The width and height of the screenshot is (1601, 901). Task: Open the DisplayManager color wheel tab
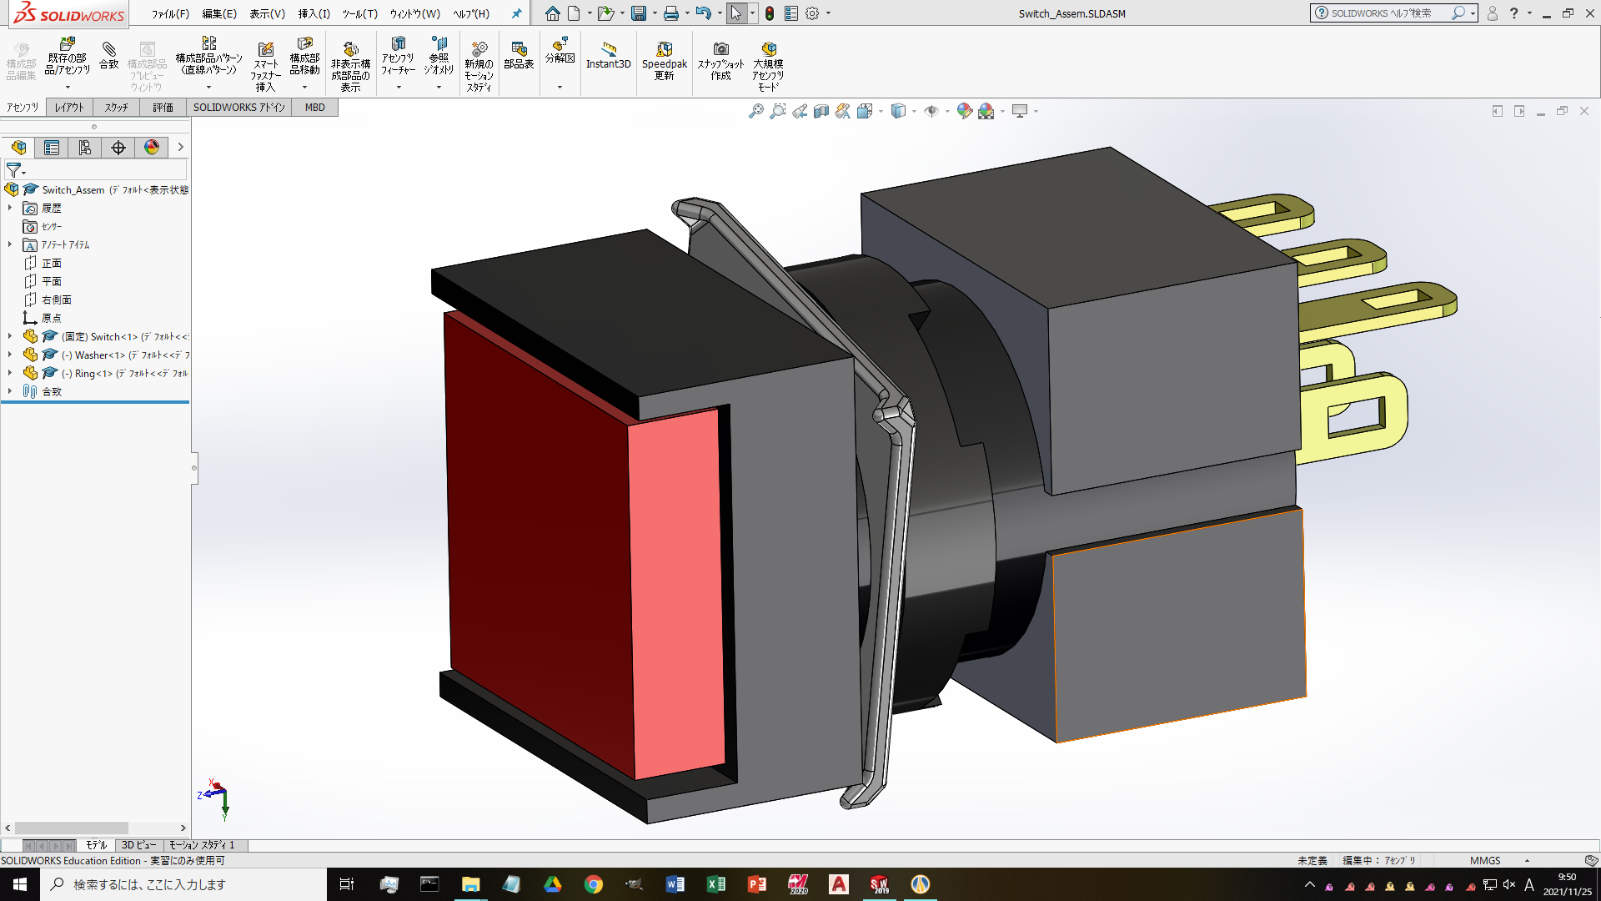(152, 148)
——
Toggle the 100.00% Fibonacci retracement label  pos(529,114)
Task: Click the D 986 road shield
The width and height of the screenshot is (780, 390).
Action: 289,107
——
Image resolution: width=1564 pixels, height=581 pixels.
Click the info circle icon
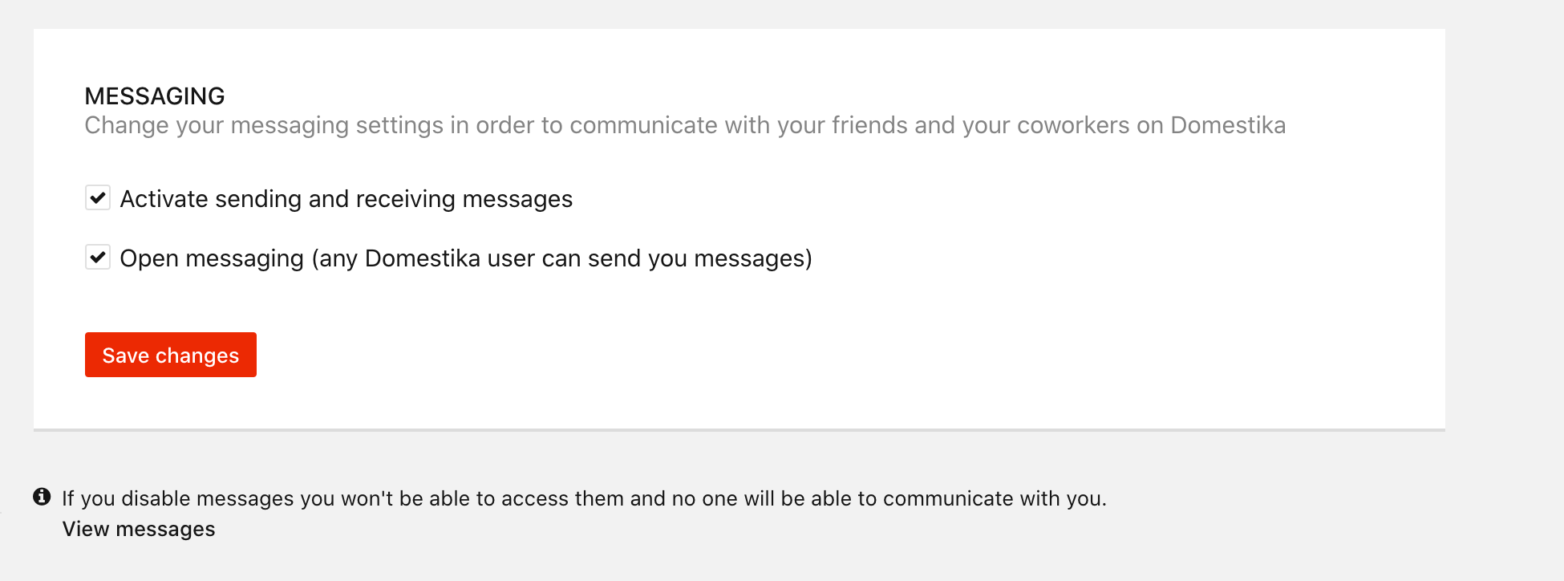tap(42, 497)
——
Instructions for the task
Rewrite the material from the line with "Task: Click the D 986 road shield" up to and including the line with "Action: 289,107", changing "road shield" to "route sign" and keeping everything else the same. Return only those lines.

Task output
Task: Click the D 986 route sign
The width and height of the screenshot is (780, 390).
Action: 289,107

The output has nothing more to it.